§ **EXERCISE PROMPT**
From the line that contains "Click the word" through the last line of the data, copy everything exactly and nothing else, omitting the pictures.

§ **STORED DATA**
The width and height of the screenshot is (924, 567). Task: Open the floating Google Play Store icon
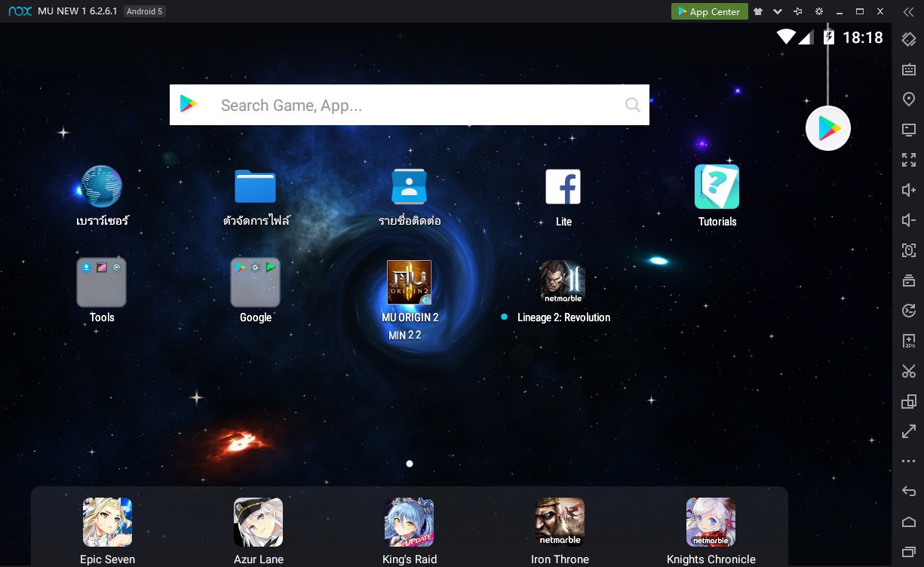pyautogui.click(x=827, y=128)
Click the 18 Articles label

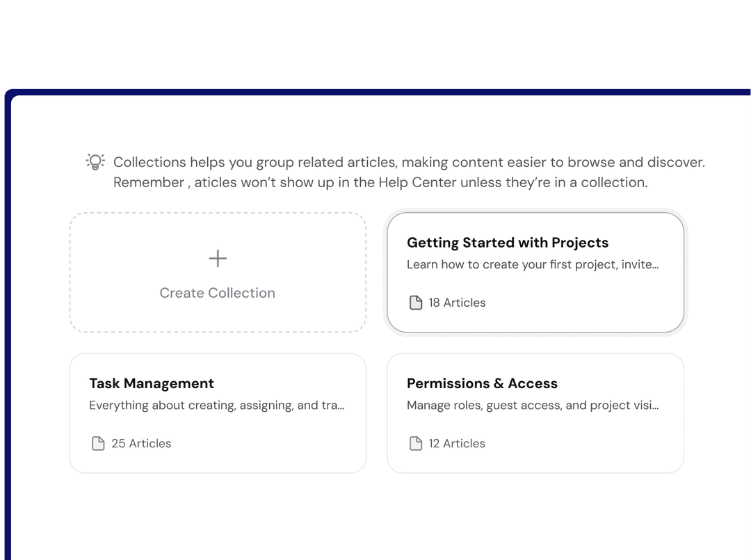[x=456, y=303]
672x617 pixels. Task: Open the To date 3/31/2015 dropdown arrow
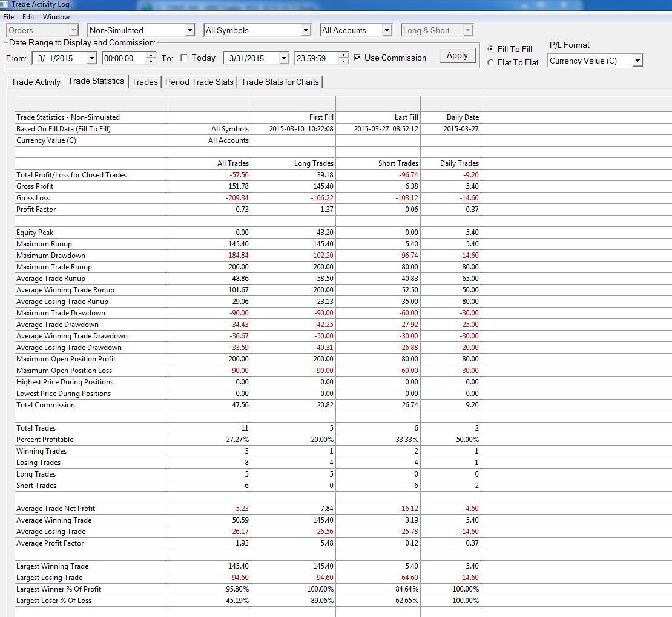(284, 58)
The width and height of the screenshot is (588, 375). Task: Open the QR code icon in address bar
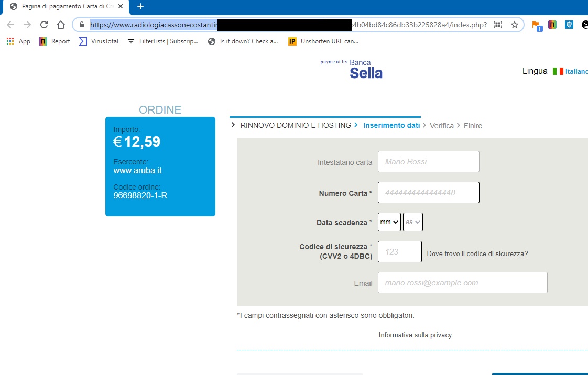coord(498,25)
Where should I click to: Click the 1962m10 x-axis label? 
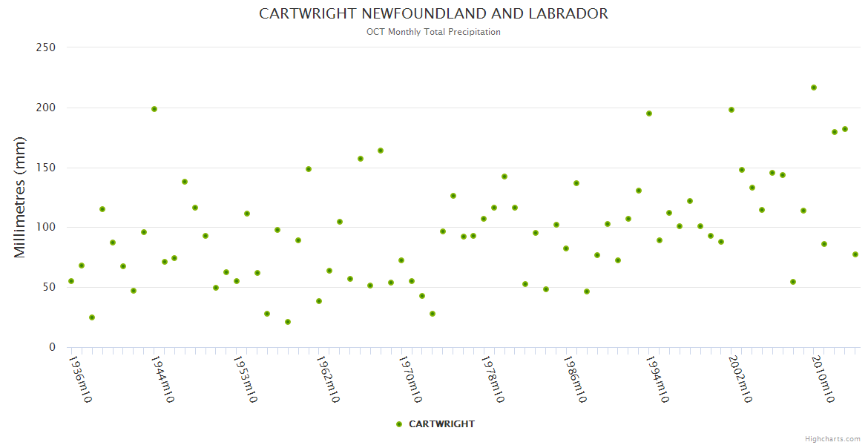327,380
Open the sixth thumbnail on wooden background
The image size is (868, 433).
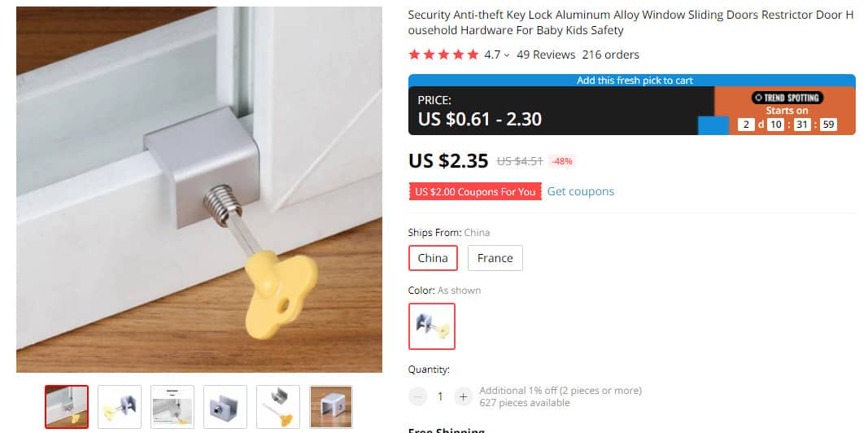pos(331,407)
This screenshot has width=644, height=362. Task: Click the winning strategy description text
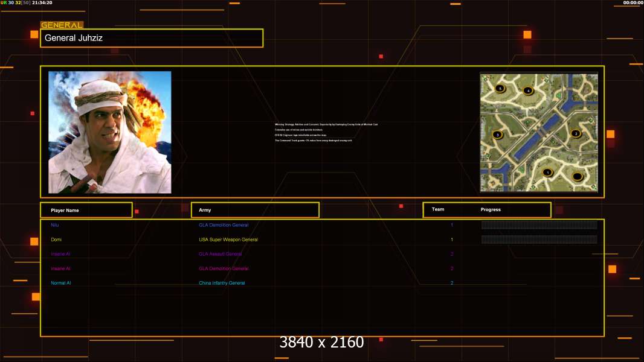(x=326, y=132)
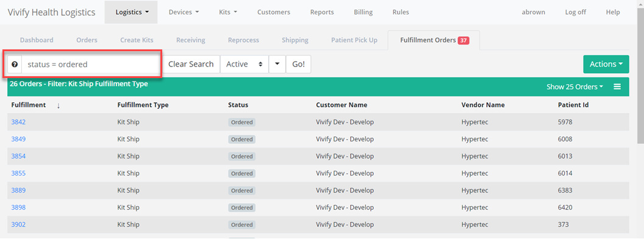This screenshot has width=644, height=239.
Task: Click the Clear Search button
Action: tap(191, 65)
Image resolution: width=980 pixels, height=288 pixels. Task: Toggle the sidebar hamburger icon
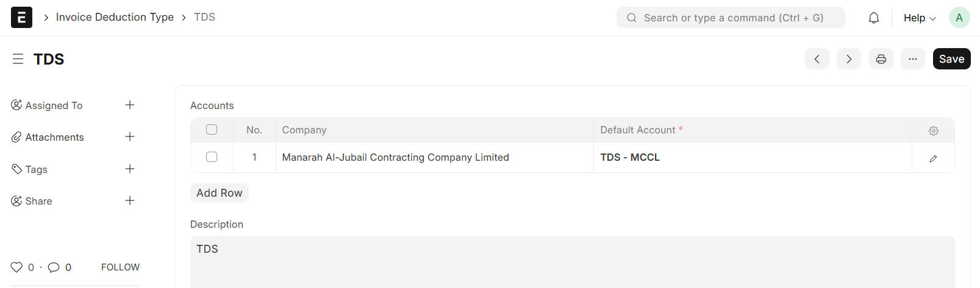(x=18, y=59)
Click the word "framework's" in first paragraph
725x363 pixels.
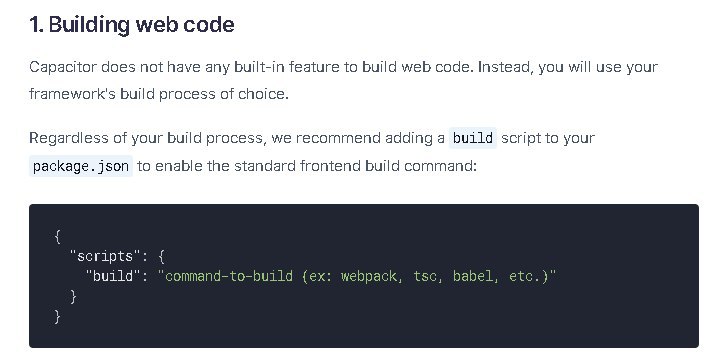(x=72, y=94)
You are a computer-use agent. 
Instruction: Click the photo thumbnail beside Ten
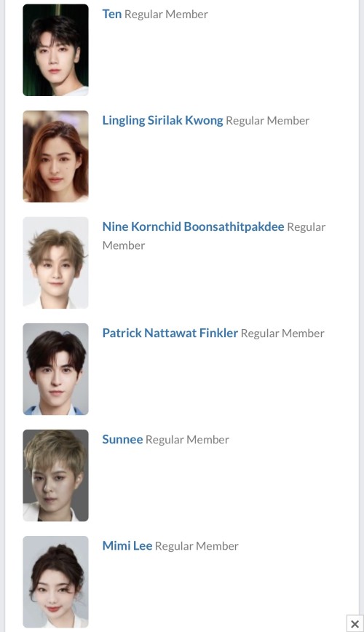[55, 50]
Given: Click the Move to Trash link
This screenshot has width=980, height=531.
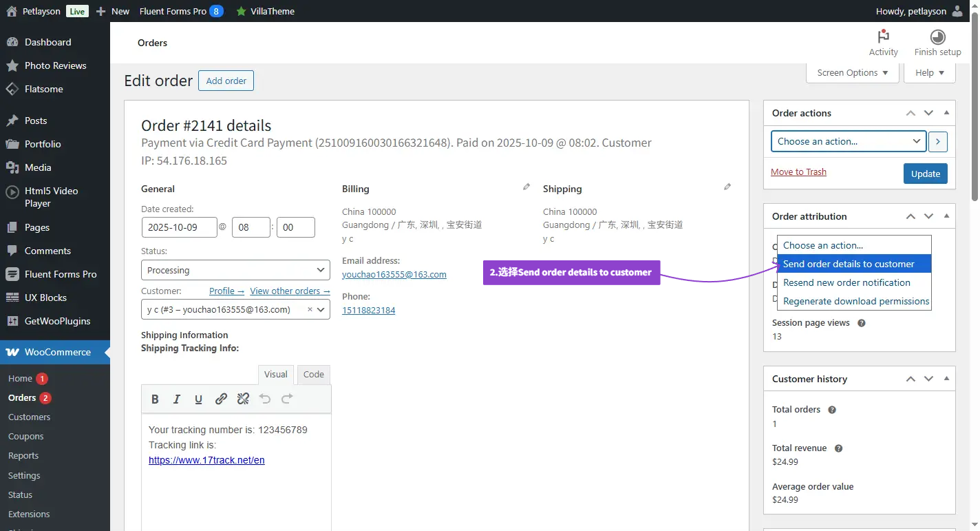Looking at the screenshot, I should pos(798,172).
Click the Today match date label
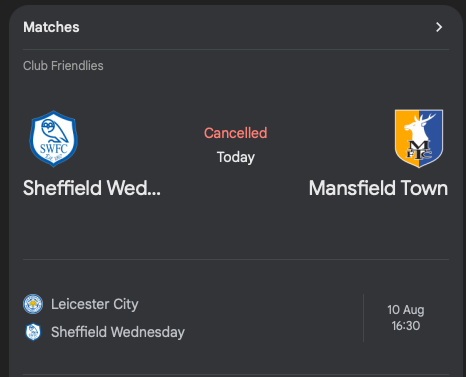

§ **WRITTEN REPLY**
Click the word "framework's" in first paragraph
725x363 pixels.
(x=72, y=94)
You are a computer-use agent. 
Instruction: Click the photo thumbnail beside Ten
[55, 50]
Given: Click the Move to Trash link
This screenshot has width=980, height=531.
Looking at the screenshot, I should pos(798,172).
Click the Today match date label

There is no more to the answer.